▶ [Task requirements]
Output all records below verbatim.

▶ [Available data]
:::
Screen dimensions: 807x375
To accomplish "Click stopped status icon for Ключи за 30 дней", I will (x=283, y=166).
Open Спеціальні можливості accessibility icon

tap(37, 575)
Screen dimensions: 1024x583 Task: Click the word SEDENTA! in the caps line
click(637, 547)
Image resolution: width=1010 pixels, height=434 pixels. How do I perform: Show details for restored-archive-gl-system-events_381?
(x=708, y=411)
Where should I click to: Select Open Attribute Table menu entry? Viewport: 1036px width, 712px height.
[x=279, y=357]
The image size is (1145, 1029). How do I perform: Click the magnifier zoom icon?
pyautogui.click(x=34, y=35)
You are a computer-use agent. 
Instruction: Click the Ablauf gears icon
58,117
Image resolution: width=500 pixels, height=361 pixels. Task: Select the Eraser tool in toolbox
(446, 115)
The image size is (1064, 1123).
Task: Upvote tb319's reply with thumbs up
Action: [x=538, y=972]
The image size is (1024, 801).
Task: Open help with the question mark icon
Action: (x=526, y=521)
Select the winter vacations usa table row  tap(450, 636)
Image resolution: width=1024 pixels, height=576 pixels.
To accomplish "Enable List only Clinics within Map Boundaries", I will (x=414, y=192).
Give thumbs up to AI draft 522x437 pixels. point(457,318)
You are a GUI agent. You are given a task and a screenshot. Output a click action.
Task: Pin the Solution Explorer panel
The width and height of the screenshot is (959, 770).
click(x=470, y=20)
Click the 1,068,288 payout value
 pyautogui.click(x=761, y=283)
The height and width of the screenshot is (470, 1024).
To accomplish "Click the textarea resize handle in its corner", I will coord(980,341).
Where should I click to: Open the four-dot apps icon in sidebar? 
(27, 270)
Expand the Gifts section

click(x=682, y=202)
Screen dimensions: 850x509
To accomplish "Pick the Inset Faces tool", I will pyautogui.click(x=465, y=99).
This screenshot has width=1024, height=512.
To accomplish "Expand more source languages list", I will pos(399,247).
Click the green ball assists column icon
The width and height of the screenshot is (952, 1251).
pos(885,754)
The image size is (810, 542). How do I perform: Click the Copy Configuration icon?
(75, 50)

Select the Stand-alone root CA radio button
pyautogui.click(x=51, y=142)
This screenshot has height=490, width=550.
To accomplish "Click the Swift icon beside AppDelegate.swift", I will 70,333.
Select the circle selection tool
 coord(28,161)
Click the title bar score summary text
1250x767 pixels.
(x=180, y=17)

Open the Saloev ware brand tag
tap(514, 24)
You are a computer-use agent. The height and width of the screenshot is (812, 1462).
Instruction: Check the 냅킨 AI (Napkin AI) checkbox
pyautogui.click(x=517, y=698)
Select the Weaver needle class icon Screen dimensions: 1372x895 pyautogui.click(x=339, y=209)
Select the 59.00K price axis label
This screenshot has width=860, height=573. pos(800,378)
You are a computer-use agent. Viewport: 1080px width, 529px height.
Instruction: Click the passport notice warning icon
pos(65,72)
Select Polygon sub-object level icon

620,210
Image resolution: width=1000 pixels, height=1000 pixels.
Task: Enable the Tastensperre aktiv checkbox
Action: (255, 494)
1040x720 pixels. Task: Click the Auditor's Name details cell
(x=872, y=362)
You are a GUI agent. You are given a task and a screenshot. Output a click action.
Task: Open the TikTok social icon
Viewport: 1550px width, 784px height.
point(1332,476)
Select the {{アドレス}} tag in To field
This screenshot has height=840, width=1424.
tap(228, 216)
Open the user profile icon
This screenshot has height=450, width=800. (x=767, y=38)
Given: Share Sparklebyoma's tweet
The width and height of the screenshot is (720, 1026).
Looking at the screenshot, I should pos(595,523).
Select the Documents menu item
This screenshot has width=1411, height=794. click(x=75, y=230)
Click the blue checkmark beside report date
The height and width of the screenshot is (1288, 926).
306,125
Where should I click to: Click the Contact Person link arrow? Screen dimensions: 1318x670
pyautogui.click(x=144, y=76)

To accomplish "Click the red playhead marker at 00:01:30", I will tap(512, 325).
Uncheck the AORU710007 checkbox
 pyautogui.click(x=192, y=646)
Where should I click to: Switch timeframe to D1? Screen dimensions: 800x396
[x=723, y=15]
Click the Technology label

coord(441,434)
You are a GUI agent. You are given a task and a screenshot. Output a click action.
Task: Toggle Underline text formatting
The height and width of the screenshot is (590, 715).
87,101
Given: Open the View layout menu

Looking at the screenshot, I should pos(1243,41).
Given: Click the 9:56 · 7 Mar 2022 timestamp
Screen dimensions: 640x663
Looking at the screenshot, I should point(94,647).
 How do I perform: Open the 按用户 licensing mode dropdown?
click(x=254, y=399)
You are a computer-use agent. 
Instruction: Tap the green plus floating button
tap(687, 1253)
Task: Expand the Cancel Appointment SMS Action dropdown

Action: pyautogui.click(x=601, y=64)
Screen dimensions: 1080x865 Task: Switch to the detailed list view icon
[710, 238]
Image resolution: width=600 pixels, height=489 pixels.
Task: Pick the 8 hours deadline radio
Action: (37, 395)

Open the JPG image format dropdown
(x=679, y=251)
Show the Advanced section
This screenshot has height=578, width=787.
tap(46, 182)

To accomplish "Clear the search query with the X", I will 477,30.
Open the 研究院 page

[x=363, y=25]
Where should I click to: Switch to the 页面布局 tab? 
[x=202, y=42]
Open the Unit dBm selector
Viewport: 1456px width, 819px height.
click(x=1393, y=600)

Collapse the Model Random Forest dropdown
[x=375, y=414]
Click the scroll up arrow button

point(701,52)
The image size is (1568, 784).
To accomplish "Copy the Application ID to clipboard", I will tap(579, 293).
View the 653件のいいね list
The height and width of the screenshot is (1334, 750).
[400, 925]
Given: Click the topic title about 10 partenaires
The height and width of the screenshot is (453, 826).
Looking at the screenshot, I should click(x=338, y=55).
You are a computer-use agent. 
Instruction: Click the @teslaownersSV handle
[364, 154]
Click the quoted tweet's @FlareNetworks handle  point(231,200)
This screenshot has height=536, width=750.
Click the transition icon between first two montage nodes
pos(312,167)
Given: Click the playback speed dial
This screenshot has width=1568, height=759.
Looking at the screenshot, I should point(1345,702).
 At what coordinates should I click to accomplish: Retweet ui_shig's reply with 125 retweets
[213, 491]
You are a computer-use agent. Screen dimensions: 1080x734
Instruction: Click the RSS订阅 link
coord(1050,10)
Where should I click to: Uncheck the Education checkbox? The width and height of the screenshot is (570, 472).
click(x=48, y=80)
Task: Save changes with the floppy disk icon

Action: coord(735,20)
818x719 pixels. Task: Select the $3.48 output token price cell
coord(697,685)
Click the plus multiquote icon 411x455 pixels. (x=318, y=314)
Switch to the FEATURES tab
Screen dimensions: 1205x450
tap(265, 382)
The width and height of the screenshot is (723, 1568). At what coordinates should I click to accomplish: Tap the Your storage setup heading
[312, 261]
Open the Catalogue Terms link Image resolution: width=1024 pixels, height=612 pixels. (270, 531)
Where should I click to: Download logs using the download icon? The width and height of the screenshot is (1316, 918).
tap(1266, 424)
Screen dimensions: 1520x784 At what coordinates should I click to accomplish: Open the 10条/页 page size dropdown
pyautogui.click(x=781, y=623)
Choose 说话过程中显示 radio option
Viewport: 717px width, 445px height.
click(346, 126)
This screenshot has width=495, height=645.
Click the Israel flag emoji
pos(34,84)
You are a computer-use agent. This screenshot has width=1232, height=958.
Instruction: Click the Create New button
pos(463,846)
:::
▶ [Worked solution]
Screen dimensions: 807x375
To accomplish "Click stopped status icon for Ключи за 30 дней", I will (x=283, y=166).
Open Спеціальні можливості accessibility icon

tap(37, 575)
Screen dimensions: 1024x583 Task: Click the word SEDENTA! in the caps line
click(637, 547)
Image resolution: width=1010 pixels, height=434 pixels. How do I perform: Show details for restored-archive-gl-system-events_381?
(x=708, y=411)
Where should I click to: Select Open Attribute Table menu entry? Viewport: 1036px width, 712px height.
[x=279, y=357]
The image size is (1145, 1029). How do I perform: Click the magnifier zoom icon?
pyautogui.click(x=34, y=35)
You are a computer-use agent. 
Instruction: Click the Ablauf gears icon
58,117
Image resolution: width=500 pixels, height=361 pixels. Task: Select the Eraser tool in toolbox
(446, 115)
The image size is (1064, 1123).
Task: Upvote tb319's reply with thumbs up
Action: [x=538, y=972]
The image size is (1024, 801).
Task: Open help with the question mark icon
Action: (x=526, y=521)
Select the winter vacations usa table row  tap(450, 636)
Image resolution: width=1024 pixels, height=576 pixels.
To accomplish "Enable List only Clinics within Map Boundaries", I will (x=414, y=192).
Give thumbs up to AI draft 522x437 pixels. point(457,318)
You are a GUI agent. You are given a task and a screenshot. Output a click action.
Task: Pin the Solution Explorer panel
The width and height of the screenshot is (959, 770).
click(x=470, y=20)
Click the 1,068,288 payout value
 pyautogui.click(x=761, y=283)
The height and width of the screenshot is (470, 1024).
To accomplish "Click the textarea resize handle in its corner", I will coord(980,341).
Where should I click to: Open the four-dot apps icon in sidebar? 
(27, 270)
Expand the Gifts section

click(x=682, y=202)
Screen dimensions: 850x509
To accomplish "Pick the Inset Faces tool", I will pyautogui.click(x=465, y=99).
This screenshot has width=1024, height=512.
To accomplish "Expand more source languages list", I will pos(399,247).
Click the green ball assists column icon
The width and height of the screenshot is (952, 1251).
pos(885,754)
The image size is (810, 542). How do I perform: Click the Copy Configuration icon?
(75, 50)

Select the Stand-alone root CA radio button
pyautogui.click(x=51, y=142)
This screenshot has height=490, width=550.
To accomplish "Click the Swift icon beside AppDelegate.swift", I will 70,333.
Select the circle selection tool
 coord(28,161)
Click the title bar score summary text
1250x767 pixels.
(x=180, y=17)

Open the Saloev ware brand tag
tap(514, 24)
You are a computer-use agent. The height and width of the screenshot is (812, 1462).
Instruction: Check the 냅킨 AI (Napkin AI) checkbox
pyautogui.click(x=517, y=698)
Select the Weaver needle class icon Screen dimensions: 1372x895 pyautogui.click(x=339, y=209)
Select the 59.00K price axis label
This screenshot has width=860, height=573. pos(800,378)
You are a computer-use agent. Viewport: 1080px width, 529px height.
Instruction: Click the passport notice warning icon
pos(65,72)
Select Polygon sub-object level icon

620,210
Image resolution: width=1000 pixels, height=1000 pixels.
Task: Enable the Tastensperre aktiv checkbox
Action: (255, 494)
1040x720 pixels. Task: Click the Auditor's Name details cell
(x=872, y=362)
You are a GUI agent. You are given a task and a screenshot. Output a click action.
Task: Open the TikTok social icon
Viewport: 1550px width, 784px height.
point(1332,476)
Select the {{アドレス}} tag in To field
This screenshot has height=840, width=1424.
tap(228, 216)
Open the user profile icon
This screenshot has height=450, width=800. (x=767, y=38)
Given: Share Sparklebyoma's tweet
The width and height of the screenshot is (720, 1026).
Looking at the screenshot, I should pos(595,523).
Select the Documents menu item
This screenshot has width=1411, height=794. click(x=75, y=230)
Click the blue checkmark beside report date
The height and width of the screenshot is (1288, 926).
306,125
Where should I click to: Click the Contact Person link arrow? Screen dimensions: 1318x670
pyautogui.click(x=144, y=76)

To accomplish "Click the red playhead marker at 00:01:30", I will tap(512, 325).
Uncheck the AORU710007 checkbox
 pyautogui.click(x=192, y=646)
Where should I click to: Switch timeframe to D1? Screen dimensions: 800x396
[x=723, y=15]
Click the Technology label

coord(441,434)
You are a GUI agent. You are given a task and a screenshot. Output a click action.
Task: Toggle Underline text formatting
The height and width of the screenshot is (590, 715).
87,101
Given: Open the View layout menu

Looking at the screenshot, I should pos(1243,41).
Given: Click the 9:56 · 7 Mar 2022 timestamp
Screen dimensions: 640x663
Looking at the screenshot, I should point(94,647).
 How do I perform: Open the 按用户 licensing mode dropdown?
click(x=254, y=399)
You are a computer-use agent. 
Instruction: Tap the green plus floating button
tap(687, 1253)
Task: Expand the Cancel Appointment SMS Action dropdown

Action: pyautogui.click(x=601, y=64)
Screen dimensions: 1080x865 Task: Switch to the detailed list view icon
[710, 238]
Image resolution: width=600 pixels, height=489 pixels.
Task: Pick the 8 hours deadline radio
Action: (37, 395)

Open the JPG image format dropdown
(x=679, y=251)
Show the Advanced section
This screenshot has height=578, width=787.
tap(46, 182)

To accomplish "Clear the search query with the X", I will 477,30.
Open the 研究院 page

[x=363, y=25]
Where should I click to: Switch to the 页面布局 tab? 
[x=202, y=42]
Open the Unit dBm selector
Viewport: 1456px width, 819px height.
click(x=1393, y=600)

Collapse the Model Random Forest dropdown
[x=375, y=414]
Click the scroll up arrow button

point(701,52)
The image size is (1568, 784).
To accomplish "Copy the Application ID to clipboard", I will tap(579, 293).
View the 653件のいいね list
The height and width of the screenshot is (1334, 750).
[400, 925]
Given: Click the topic title about 10 partenaires
The height and width of the screenshot is (453, 826).
Looking at the screenshot, I should click(x=338, y=55).
You are a computer-use agent. 
Instruction: Click the @teslaownersSV handle
[364, 154]
Click the quoted tweet's @FlareNetworks handle  point(231,200)
This screenshot has height=536, width=750.
Click the transition icon between first two montage nodes
pos(312,167)
Given: Click the playback speed dial
This screenshot has width=1568, height=759.
Looking at the screenshot, I should point(1345,702).
 At what coordinates should I click to accomplish: Retweet ui_shig's reply with 125 retweets
[213, 491]
You are a computer-use agent. Screen dimensions: 1080x734
Instruction: Click the RSS订阅 link
coord(1050,10)
Where should I click to: Uncheck the Education checkbox? The width and height of the screenshot is (570, 472).
click(x=48, y=80)
Task: Save changes with the floppy disk icon

Action: coord(735,20)
818x719 pixels. Task: Select the $3.48 output token price cell
coord(697,685)
Click the plus multiquote icon 411x455 pixels. (x=318, y=314)
Switch to the FEATURES tab
Screen dimensions: 1205x450
tap(265, 382)
The width and height of the screenshot is (723, 1568). At what coordinates should I click to accomplish: Tap the Your storage setup heading
[312, 261]
Open the Catalogue Terms link Image resolution: width=1024 pixels, height=612 pixels. (270, 531)
Where should I click to: Download logs using the download icon? The width and height of the screenshot is (1316, 918).
tap(1266, 424)
Screen dimensions: 1520x784 At what coordinates should I click to accomplish: Open the 10条/页 page size dropdown
pyautogui.click(x=781, y=623)
Choose 说话过程中显示 radio option
Viewport: 717px width, 445px height.
click(346, 126)
This screenshot has width=495, height=645.
Click the Israel flag emoji
pos(34,84)
You are a computer-use agent. This screenshot has width=1232, height=958.
Instruction: Click the Create New button
pos(463,846)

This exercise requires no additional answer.